Möglicherweise gibt es schon in wenigen Jahren eine Therapie gegen Alzheimer. In Tierversuchen hat ein deutsch-österreichisches Forscherteam einen Wirkstoff gefunden, der die typischen Ablagerungen in den Gehirnzellen fast vollständig verhindert.

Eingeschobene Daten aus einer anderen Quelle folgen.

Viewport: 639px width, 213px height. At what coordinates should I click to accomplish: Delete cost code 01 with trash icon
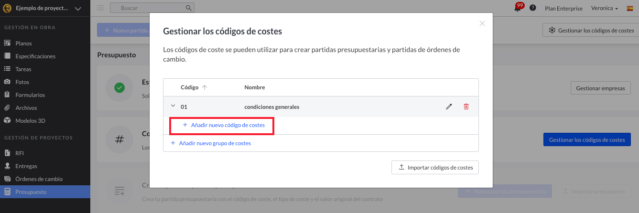tap(466, 107)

„Wir sind überzeugt, dass sich mit unseren Erkenntnissen eine einzigartige Möglichkeit bietet, die Zerstörung von Nervenzellen und die Bildung von Ablagerungen zu stoppen oder zu verhindern“, erklärte Hans-Ulrich Demuth, Mitglied des Forscherteams der „Mitteldeutschen Zeitung“. Die Forscher sprechen von einem „neuen Paradigma“ in der Alzheimer-Behandlung. Man habe einen ursächlichen Mechanismus entdeckt, „der die Zerstörung und den Abbau von Nervenzellen im Hirn von Alzheimer-Patienten erklärt und damit eine einzigartige Möglichkeit bietet, die Zerstörung von Nervenzellen und die Bildung von Plaques zu stoppen oder von vornherein zu verhindern“, heißt es in einer Pressemitteilung des Pharma-Unternehmens Probiodrug, das an der Studie beteiligt war.

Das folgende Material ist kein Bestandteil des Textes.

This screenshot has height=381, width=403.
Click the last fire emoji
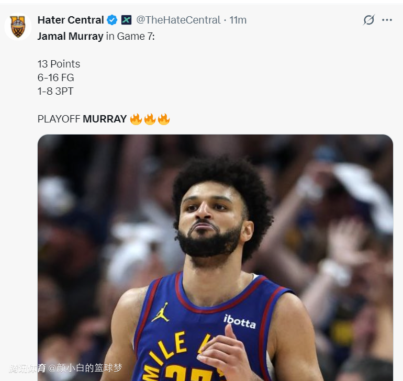[x=164, y=119]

In den vergangenen Jahren gab es schon einige Fortschritte in der Behandlung von Alzheimer, doch auf einen echten Durchbruch mussten die Patienten bisher noch warten. Die Wahrscheinlichkeit, das eines Tages ein wirksames Medikament gefunden wird ist sehr groß, da die Krankheit sich sehr langsam entwickelt und daher gute Therapiechancen bestehen.

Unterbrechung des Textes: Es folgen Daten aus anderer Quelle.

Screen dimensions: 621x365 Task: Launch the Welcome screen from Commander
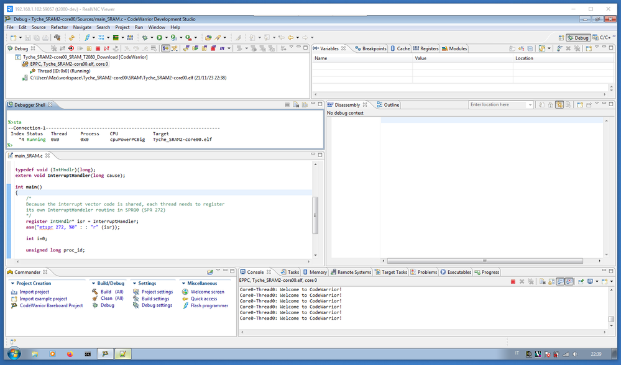pos(207,292)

Derzeit haben etwa 1 Million Menschen in Deutschland Alzheimer, doch durch die steigende Anzahl an alten Menschen werden es in 20 Jahren bereits doppelt so viele sein. Ein riesiger Markt, den sich die Pharmaunternehmen sicher nicht entgehen lassen wollen. Das erhöht natürlich zusätzlich die Chancen, das eines Tages eine Heilung möglich ist – eine gute Nachricht für uns jüngere Menschen. Von erfolgreichen Tierversuchen bis zu einer Marktreife eines Medikamentes für den Menschen werden noch ein paar Jahre vergehen, doch die jetzige Entdeckung lässt hoffen, dass es vielleicht nur fünf bis sieben Jahre sein werden.